Entre violence de la société et absence de stabilité naturelle, quelle est alors la place de l’individu ? Telle est la question postmoderne à laquelle DeForge se confronte dans Lose. La plus belle réussite de l’album tient dans la réponse qu’il y apporte. La solution de facilité, ce que Nietzsche appelle le nihilisme, serait de se tenir prudemment et confortablement à l’écart de la cruauté et d’attendre le moment où les conditions naturelles et sociales seront réunies pour se développer comme on l’entend, exprimer sa personnalité sans subir de violence. Mais avec les conditions naturelles et sociales qui ont été posées, l’attente peut durer longtemps, probablement toute une vie. Au contraire, la nécessité est toujours du côté de la transformation du corps et de la plasticité de ses métamorphoses. C’est par exemple, dans « Une connaissance », un jeune homme dont les organes se revêtent sans raison d’une combinaison SM et, dans « Sixties », la résignation d’une jeune fille devant la maladie qui risque de la transformer en animal. A la patience indéfinie, il faut préférer l’épreuve corporelle, quand bien même elle serait subie et engagerait la mort. Car le corps, lieu d’inscription de la culture et de la nature, est le seul moyen de transformer ses conditions d’existence. Ce n’est pas la solution nietzschéenne, mais c’est la grande leçon de l’impatience de l’adolescence – ou peut-être sa grande illusion –, génération à laquelle appartiennent presque tous les personnages du livre et dont l’auteur adopte toujours le point de vue.
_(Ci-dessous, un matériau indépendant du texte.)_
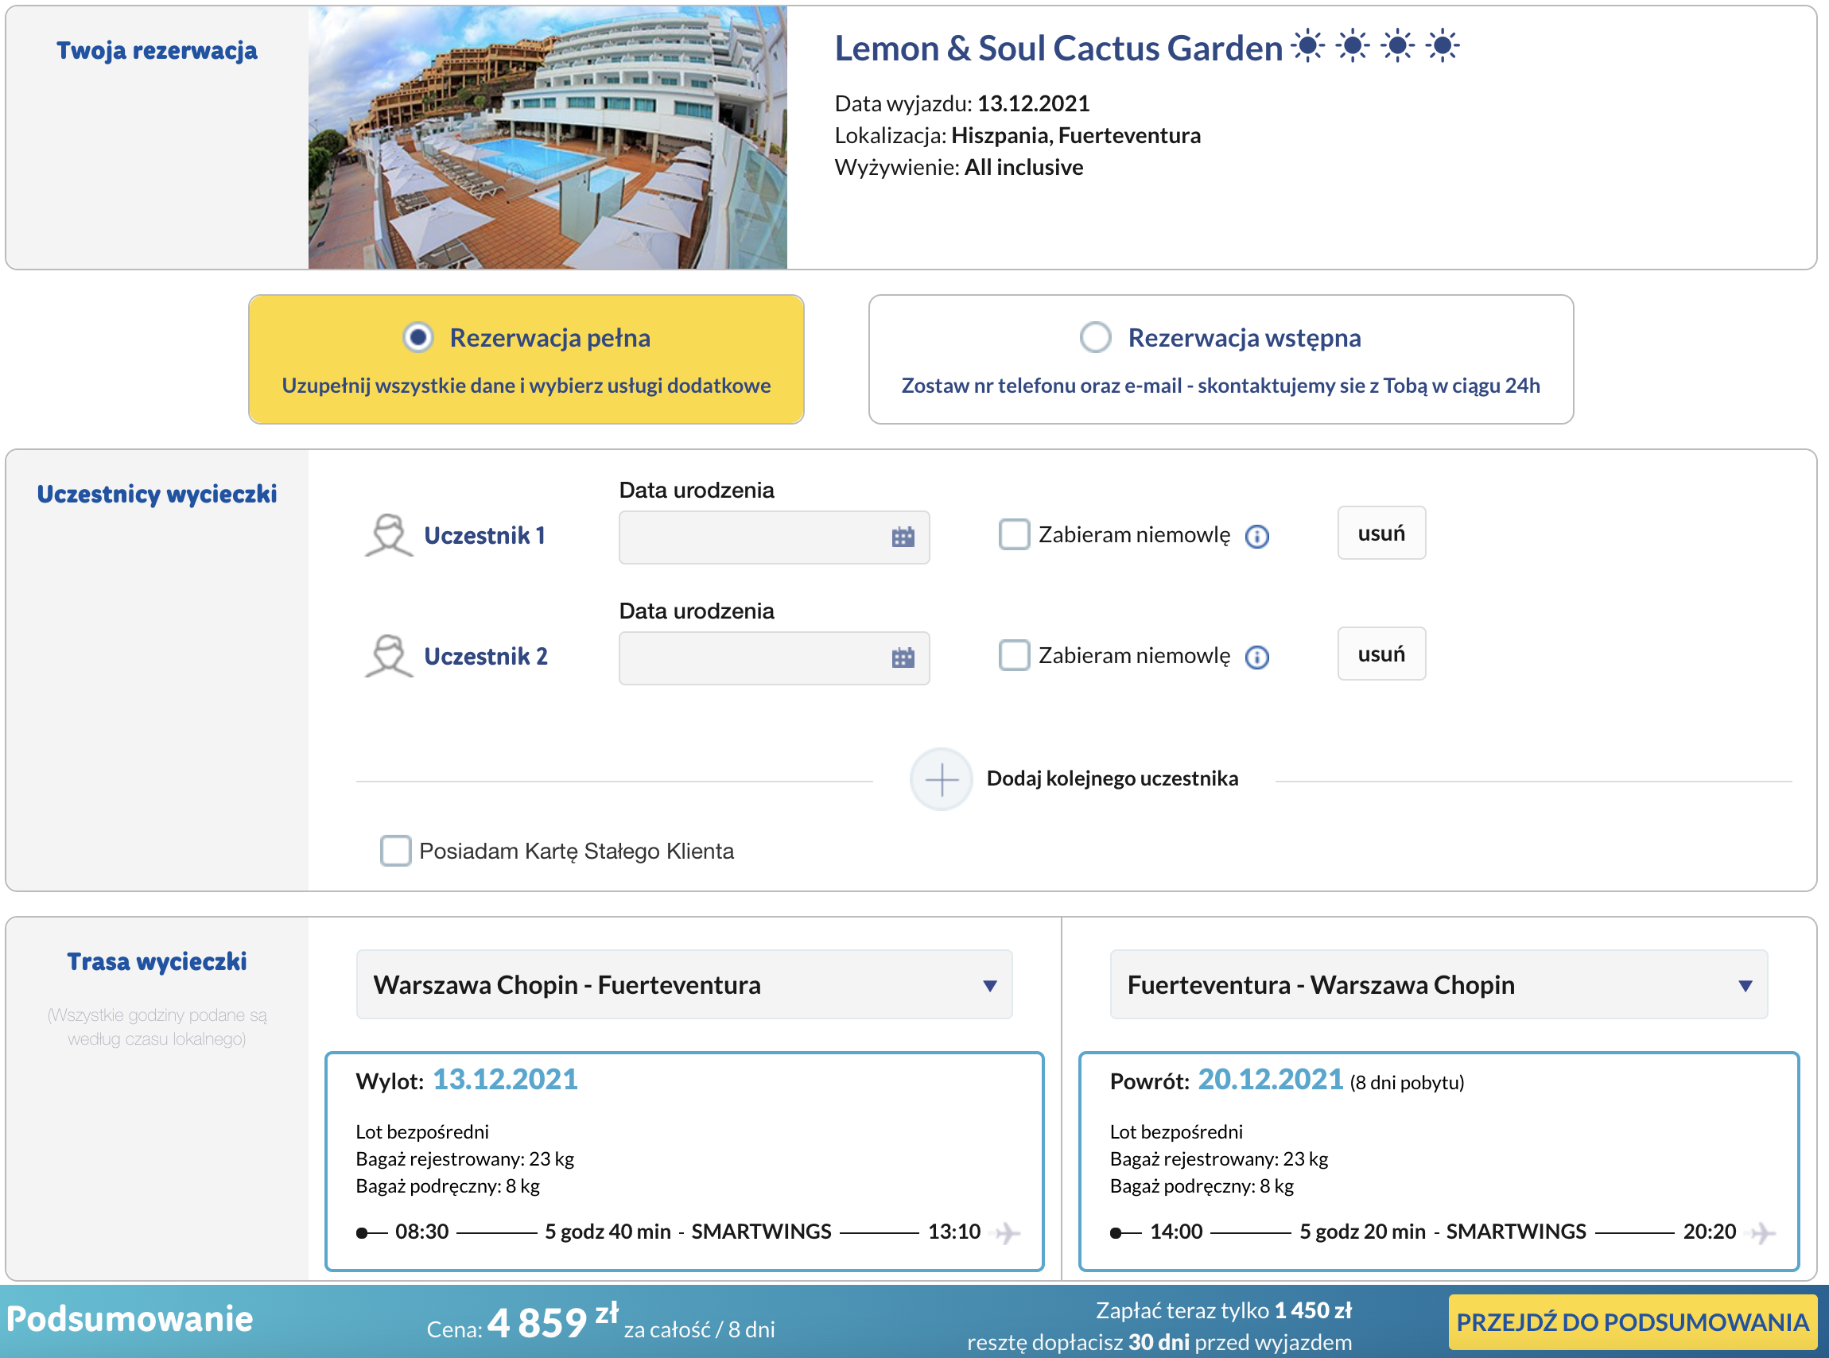
Task: Select Rezerwacja pełna radio option
Action: 418,337
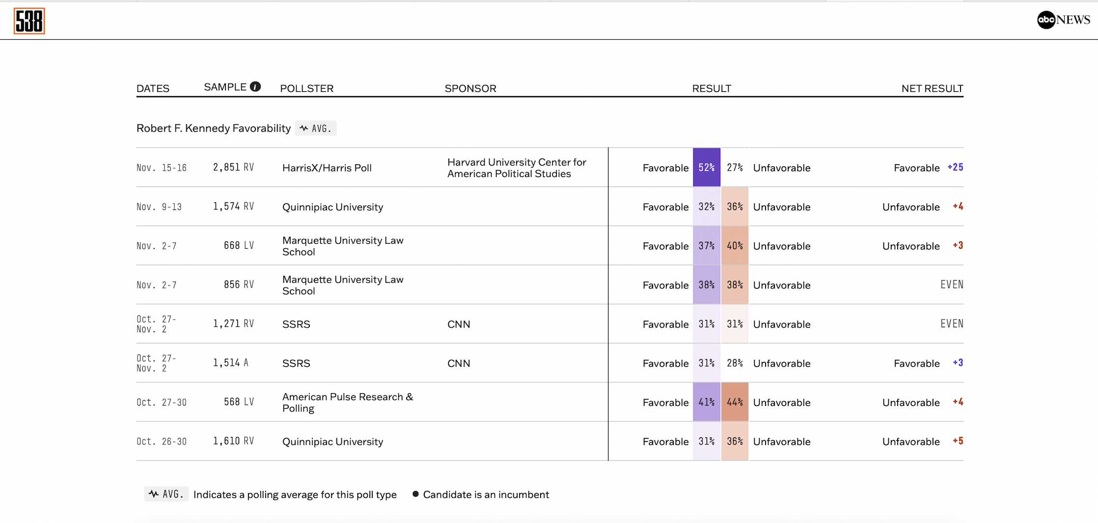Click the 538 logo icon
This screenshot has height=523, width=1098.
tap(29, 21)
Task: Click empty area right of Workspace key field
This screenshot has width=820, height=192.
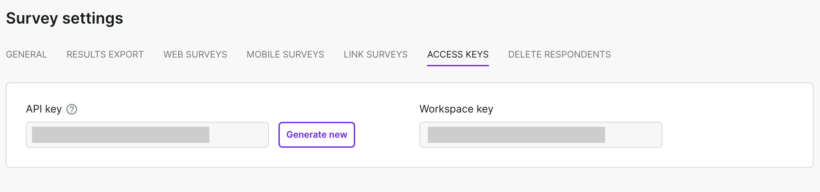Action: (737, 135)
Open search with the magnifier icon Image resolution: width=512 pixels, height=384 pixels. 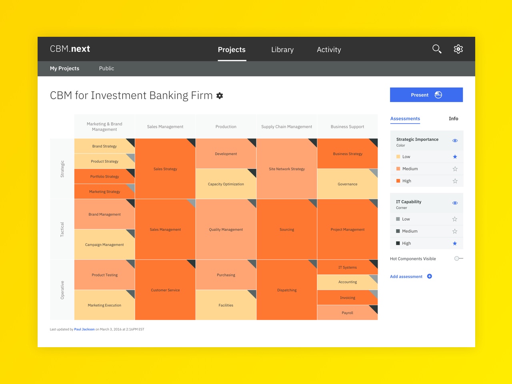(x=437, y=49)
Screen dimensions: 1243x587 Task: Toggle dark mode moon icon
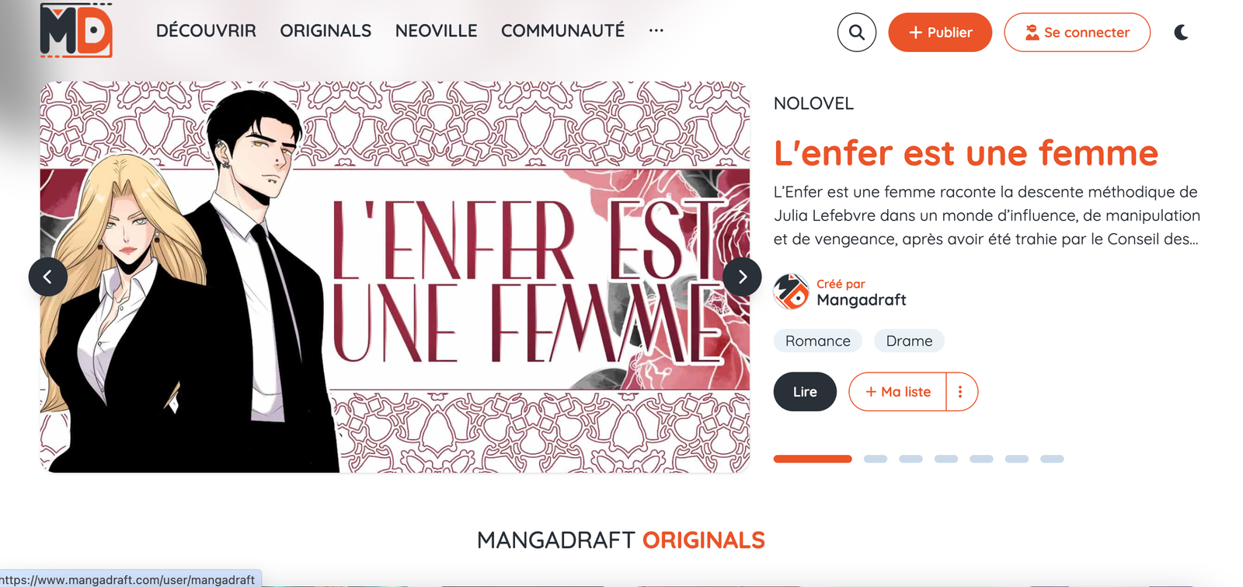pyautogui.click(x=1181, y=33)
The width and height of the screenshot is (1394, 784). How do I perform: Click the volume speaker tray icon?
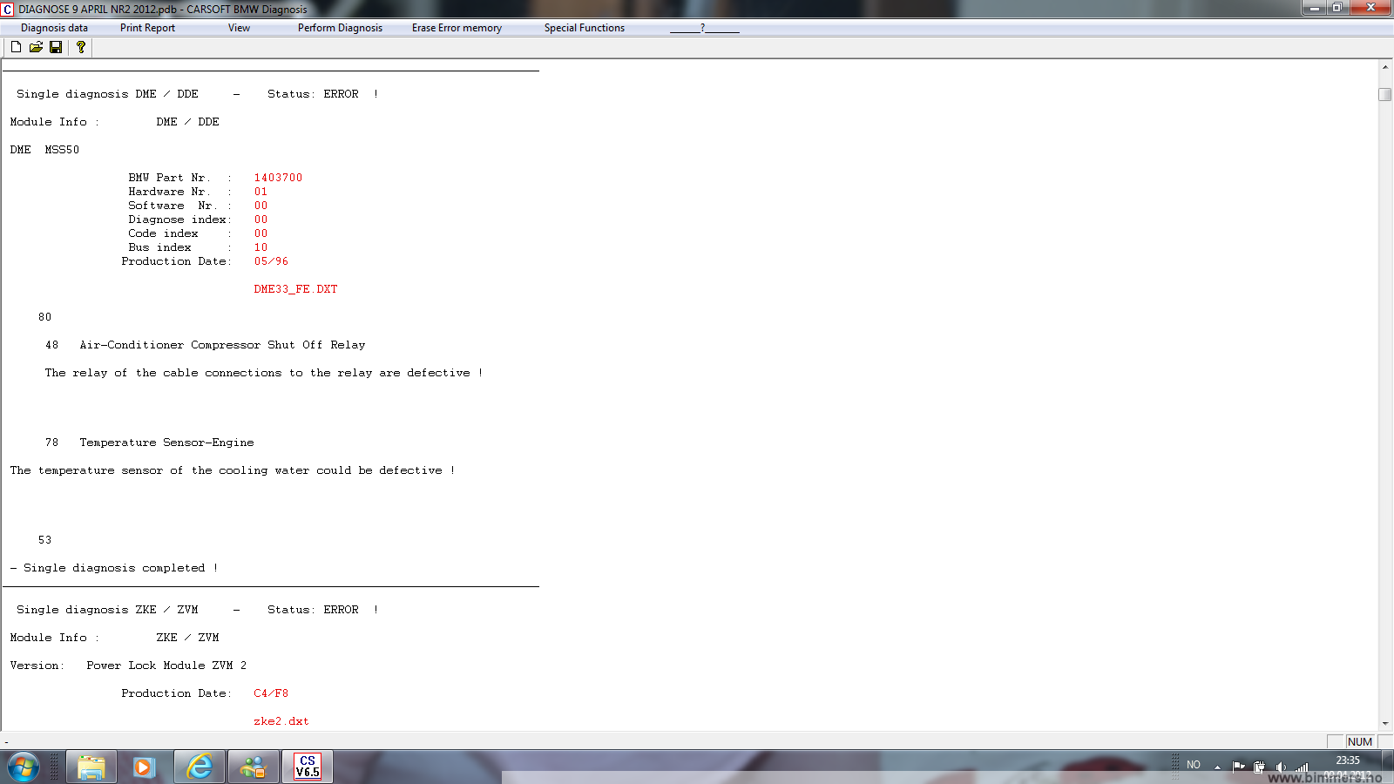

On l’aura compris, l’ambition narrative de DeForge est similaire à celle de Charles Burns dans Black Hole, ou de Dash Shaw dans Body World. Mais d’un point de vue graphique, Michael DeForge entend opérer une synthèse entre la saturation psychédélique des formes naturelles et le relevé quasi-clinique des mutations du corps, dans un noir et blanc à même d’en garantir la clarté. Le résultat est aussi enthousiasmant que prometteur.